| Assignment |
Work through the data below and state how many lines contain "color", giving that number alone.

| Information shown |
◆ ◆ ◆

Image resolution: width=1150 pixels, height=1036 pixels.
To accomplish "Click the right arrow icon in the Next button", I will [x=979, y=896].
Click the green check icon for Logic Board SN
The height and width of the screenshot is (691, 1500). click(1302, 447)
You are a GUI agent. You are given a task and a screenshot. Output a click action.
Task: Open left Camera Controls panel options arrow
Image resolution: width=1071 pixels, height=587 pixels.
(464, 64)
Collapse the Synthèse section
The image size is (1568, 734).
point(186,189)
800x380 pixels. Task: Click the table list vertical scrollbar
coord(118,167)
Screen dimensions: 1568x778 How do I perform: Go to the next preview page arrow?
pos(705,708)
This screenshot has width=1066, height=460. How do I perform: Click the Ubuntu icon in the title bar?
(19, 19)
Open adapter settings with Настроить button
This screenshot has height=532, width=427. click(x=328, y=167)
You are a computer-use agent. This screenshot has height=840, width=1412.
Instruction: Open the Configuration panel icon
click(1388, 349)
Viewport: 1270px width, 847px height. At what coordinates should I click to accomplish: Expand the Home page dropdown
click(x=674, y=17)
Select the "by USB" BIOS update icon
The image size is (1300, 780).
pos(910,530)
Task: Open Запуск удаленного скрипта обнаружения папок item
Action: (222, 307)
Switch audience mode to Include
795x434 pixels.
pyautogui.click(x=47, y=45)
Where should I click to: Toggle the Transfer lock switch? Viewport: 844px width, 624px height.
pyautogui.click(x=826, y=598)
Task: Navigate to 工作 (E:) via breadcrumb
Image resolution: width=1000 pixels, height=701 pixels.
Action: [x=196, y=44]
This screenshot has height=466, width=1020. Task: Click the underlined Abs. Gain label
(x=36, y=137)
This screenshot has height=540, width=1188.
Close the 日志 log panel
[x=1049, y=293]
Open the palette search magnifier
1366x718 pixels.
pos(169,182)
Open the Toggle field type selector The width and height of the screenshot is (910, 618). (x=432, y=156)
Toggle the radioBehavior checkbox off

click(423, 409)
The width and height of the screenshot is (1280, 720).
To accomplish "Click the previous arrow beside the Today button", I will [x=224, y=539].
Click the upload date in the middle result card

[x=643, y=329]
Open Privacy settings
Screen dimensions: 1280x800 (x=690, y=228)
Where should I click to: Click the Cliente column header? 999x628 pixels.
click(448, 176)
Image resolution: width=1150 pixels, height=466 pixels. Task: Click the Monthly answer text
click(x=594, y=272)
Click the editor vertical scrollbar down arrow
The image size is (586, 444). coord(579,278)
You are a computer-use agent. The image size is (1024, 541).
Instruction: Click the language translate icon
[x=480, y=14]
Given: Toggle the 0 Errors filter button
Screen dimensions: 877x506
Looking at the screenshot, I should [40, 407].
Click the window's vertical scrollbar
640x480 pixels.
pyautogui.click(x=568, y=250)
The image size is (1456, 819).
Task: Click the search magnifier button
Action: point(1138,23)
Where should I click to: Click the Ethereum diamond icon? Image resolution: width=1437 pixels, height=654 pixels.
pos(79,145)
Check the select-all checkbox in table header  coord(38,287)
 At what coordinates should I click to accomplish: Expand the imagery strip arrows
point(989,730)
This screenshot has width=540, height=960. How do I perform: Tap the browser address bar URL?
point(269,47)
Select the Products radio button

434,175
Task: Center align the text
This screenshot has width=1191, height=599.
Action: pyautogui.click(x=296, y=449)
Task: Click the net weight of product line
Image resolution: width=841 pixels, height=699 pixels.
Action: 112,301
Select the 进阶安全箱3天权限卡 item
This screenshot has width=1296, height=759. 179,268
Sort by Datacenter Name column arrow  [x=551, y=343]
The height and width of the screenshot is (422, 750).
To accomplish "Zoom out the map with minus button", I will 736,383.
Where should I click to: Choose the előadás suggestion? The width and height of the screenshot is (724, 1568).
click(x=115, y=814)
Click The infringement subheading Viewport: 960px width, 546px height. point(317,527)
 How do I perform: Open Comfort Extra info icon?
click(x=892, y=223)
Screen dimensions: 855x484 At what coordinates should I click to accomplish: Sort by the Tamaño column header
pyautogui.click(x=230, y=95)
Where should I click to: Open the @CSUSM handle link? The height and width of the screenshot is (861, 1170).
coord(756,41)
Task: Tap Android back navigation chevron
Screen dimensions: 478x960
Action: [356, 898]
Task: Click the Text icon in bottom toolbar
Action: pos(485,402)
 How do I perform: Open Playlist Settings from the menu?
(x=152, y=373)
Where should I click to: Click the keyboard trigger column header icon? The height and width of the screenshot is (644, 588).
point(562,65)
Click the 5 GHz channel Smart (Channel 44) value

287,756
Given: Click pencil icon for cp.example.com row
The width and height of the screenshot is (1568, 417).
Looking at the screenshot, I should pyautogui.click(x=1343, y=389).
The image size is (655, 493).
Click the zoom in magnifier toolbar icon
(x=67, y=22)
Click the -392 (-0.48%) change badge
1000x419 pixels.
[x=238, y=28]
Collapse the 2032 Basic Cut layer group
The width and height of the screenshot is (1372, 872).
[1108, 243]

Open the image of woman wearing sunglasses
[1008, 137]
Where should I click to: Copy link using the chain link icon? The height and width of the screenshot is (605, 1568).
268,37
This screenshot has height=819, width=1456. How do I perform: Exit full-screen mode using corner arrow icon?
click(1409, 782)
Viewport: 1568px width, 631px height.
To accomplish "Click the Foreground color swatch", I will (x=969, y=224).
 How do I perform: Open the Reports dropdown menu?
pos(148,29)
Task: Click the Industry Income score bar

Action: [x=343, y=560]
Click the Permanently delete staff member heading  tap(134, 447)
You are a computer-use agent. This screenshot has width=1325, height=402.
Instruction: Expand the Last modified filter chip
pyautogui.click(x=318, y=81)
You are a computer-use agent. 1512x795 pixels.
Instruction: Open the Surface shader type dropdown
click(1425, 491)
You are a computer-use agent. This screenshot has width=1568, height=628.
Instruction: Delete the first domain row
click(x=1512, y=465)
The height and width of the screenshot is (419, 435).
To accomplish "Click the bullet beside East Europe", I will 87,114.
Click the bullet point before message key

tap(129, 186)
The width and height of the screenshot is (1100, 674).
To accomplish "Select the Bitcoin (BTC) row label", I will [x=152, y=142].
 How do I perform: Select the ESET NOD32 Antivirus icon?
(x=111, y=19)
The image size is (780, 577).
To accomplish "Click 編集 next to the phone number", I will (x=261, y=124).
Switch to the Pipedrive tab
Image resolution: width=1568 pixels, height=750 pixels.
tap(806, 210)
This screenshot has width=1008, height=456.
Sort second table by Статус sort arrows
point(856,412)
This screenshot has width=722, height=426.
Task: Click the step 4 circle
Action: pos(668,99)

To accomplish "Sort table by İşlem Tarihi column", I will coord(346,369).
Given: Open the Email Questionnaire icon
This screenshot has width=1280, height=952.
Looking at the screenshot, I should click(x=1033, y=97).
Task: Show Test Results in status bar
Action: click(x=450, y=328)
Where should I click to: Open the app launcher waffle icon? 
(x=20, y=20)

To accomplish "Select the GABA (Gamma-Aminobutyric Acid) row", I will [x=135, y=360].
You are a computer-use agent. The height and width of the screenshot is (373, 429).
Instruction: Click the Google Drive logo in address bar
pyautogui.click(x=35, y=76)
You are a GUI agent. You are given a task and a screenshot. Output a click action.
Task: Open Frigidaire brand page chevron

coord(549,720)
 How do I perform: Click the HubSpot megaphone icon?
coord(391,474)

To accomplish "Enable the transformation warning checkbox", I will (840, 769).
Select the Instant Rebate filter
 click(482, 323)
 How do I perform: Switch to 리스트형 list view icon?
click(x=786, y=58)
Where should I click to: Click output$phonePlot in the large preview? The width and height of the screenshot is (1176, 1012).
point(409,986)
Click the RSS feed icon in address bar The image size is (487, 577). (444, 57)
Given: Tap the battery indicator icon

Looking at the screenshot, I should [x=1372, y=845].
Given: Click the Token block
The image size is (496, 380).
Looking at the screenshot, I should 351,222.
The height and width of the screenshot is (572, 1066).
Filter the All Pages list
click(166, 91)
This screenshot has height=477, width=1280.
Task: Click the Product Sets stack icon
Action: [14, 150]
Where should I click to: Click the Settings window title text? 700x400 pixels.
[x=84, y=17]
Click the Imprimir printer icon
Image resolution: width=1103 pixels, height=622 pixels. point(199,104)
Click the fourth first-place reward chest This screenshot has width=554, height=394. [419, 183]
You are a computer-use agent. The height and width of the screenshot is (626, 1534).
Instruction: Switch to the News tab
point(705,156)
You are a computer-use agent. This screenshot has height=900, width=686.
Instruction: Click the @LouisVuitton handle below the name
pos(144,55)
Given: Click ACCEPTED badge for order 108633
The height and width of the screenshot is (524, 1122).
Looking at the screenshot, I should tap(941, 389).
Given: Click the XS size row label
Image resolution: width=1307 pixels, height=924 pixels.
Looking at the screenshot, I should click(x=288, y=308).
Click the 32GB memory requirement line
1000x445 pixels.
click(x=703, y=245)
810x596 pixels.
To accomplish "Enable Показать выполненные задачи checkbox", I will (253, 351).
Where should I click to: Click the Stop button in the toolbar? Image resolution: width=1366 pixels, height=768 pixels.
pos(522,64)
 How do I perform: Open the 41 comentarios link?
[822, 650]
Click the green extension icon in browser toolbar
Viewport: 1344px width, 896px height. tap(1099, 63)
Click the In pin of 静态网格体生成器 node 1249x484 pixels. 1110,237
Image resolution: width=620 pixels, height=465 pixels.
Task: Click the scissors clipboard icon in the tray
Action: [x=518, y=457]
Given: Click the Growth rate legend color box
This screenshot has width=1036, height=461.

◆ ◆ ◆

| Response area |
2